At query time, RetrieveAndGenerate embeds the user question with the same embedding model, performs a top-k similarity search, and feeds the retrieved passages plus the user question into a generation model (Claude, Nova, Llama, Mistral, etc.) using a managed prompt template. You can override the template, filter retrieved chunks by metadata, and attach Guardrails.
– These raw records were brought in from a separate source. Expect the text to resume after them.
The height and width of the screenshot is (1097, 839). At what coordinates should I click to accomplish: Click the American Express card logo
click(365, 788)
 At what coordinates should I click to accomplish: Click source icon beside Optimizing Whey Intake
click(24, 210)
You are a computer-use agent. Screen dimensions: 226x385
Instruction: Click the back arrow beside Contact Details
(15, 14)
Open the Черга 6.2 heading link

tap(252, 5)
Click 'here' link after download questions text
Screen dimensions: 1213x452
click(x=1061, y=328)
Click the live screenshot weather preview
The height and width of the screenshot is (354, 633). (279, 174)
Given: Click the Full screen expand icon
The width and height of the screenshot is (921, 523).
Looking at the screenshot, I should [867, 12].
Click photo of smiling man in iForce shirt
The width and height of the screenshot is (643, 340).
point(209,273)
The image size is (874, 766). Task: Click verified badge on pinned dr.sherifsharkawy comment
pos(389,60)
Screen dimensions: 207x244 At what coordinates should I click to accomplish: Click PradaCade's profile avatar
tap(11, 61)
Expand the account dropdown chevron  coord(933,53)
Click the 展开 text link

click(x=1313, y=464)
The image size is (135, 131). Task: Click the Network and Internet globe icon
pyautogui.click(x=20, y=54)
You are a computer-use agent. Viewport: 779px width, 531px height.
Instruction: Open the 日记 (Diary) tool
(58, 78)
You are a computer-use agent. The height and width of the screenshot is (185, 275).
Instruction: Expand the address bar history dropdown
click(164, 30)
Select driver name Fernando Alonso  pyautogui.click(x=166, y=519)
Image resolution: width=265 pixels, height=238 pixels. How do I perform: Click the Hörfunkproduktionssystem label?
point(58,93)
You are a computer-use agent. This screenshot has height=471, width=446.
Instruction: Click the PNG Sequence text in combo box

The response includes citations to the source documents and S3 locations.
Advanced features include query reformulation (the LLM rewrites the question before search), reranking (Cohere Rerank or Amazon Rerank re-orders results), contextual grounding (Guardrails feature that verifies generated answers match retrieved context), and metadata filtering (filter chunks by structured fields like department or date range).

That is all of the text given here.